**PROVIDED TEXT:**
++++++++
Of course, the valid results of studies are determined by the quality of study design and experts. The RCT had only one problem and it was the limited statistical power due to the number of subjects. The TCT was complicated by the unexpected high participation of pregnant women at high risk. Here the strengths and weaknesses of the HCCSCA are summarized.

The strengths of the HCCSCA are as follows:

  1. Large and population-based data set, including 30,054 pregnant women who received folic acid supplementation in a racially homogeneous European-Caucasian population.
  2. Matching of cases with controls.
  3. Good compliance by the mothers in responding to the questionnaire.
  4. of prospective and medically recorded data in folic acid supplementation in a certain portion of the study groups.
  5. Knowledge of exposure time, i.e. folic acid supplementation.
  6. Knowledge of confounders.
  7. A high validity in the diagnosis of CAs.

However, this data set also has some limitations:

  1. The response rate was 84% for cases, and 83% for controls; however, there was an active follow-up for all mothers in the case group who did not respond to the questionnaire, but only 200 population control mothers with no response were visited at home. However, the prevalence of folic acid supplementation did not differ significantly between the respondents and the nonrespondent controls 19.
  2. Most folic acid uses were based on information that was collected retrospectively from mothers. One explanation might be that folic acid was prescribed by other physicians independently of antenatal care. In addition a smaller proportion of cases than controls had medically recorded exposure 26, but the information of mothers is valid.
  3. The absolute number of women taking folic acid in the first month of gestation was small, which limited the statistical power.
  4. Most women with folic acid supplementation were treated with other drugs and a small portion with multivitamins as well. However, their proportion was similar in the two study groups and other medicine uses were considered as a confounder.
  5. There is an underascertainment of medicine use during pregnancy 19.

The major methodological problem is the comparability of results derived from intervention trials and CA-surveillance because the data of the latter depends on the responsibility and expertise of hundred of medical doctors. This dilemma explains that our comparative findings can only be considered as crude estimates. Nevertheless, our study is the first in the international literature which compare the preventive effectiveness of the multivitamin studied and high dose of folic acid in the same population.
++++++++
**SOURCE MATERIAL:**
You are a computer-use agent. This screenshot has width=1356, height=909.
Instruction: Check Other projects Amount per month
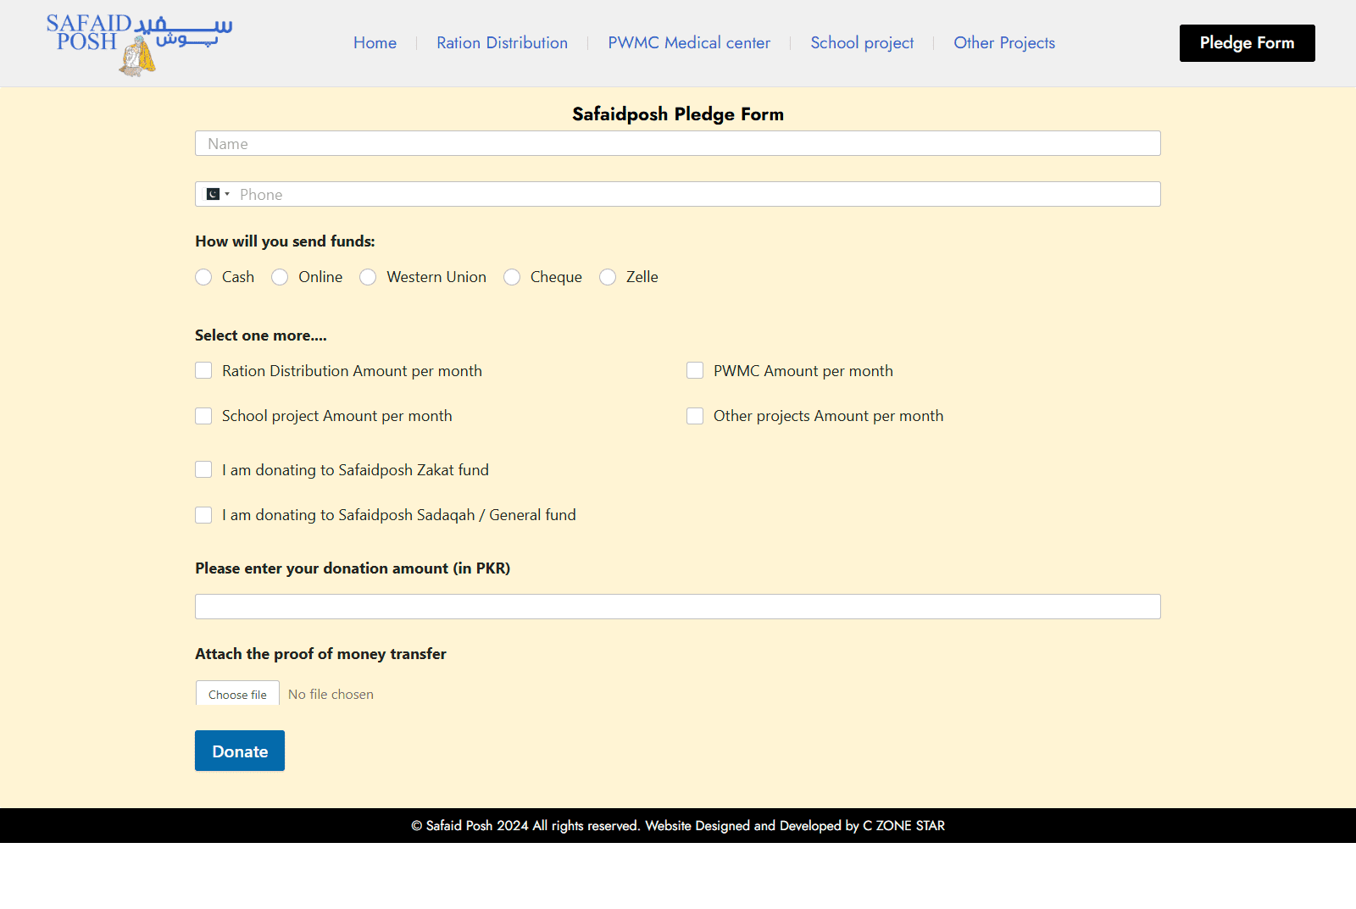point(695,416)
++++++++
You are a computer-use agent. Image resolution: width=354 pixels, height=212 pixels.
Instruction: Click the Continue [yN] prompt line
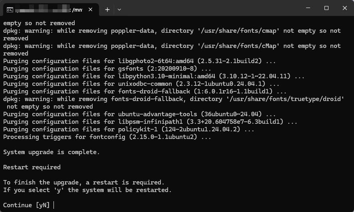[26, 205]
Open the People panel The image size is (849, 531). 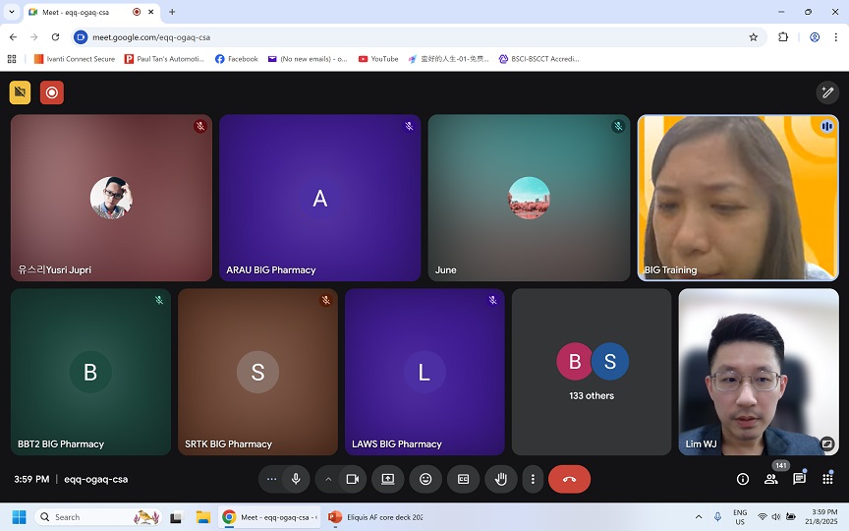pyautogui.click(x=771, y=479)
++++++++
**USING THE INFORMATION:**
a) In the passage on the strengths and limitations of the HCCSCA data set, what was the response rate for cases?
b) Extend the passage on the strengths and limitations of the HCCSCA data set, starting after its final sentence.

**RESULTS:**
a) 84%

b)
In conclusion, findings are consistent that periconceptional multivitamin and folic acid supplementation reduce the overall occurrence of CAs, in addition to the demonstrated effect on NTD. At present we can identify some other specific CAs which seem to be appropriate for the primary prevention by multivitamins or folic acid, though further studies are needed to determine the optimal method and the possible risk reduction. However, any risk reduction of specific and overall CAs is important from public health aspect. At present we can recommend the daily use of multivitamin supplement including 0.4 – 0.8 mg of folic acid with a healthy diet and lifestyle for women who want to do their best to have a baby without NTD and some other CAs.

Biography

• 

Andrew E. Czeizel, MD, PhD is the scientific director of Foundation for the Community Control of Hereditary Diseases, Budapest, and professor of Faculty of Genetics, Eötvös Loránd University of Sciences. He was the president of European Environmental Mutagen Society, one of founders of International Clearinghouse for Birth Defects Monitoring Systems, and director of the WHO Collaborating Centre for the Community Control of Hereditary Diseases. Dr. Czeizel serves on the editorial board of Congenital Anomalies and other editorial responsibilities. He is the first author of over 378 and co-author of 39 published peer-reviewed English papers. He was presented award of US National Council on Folic Acid for Excellence in Research in the Field of Folic Acid and Birth Defects Prevention, 2002, and Peace Inter-Lyra Award, 2003.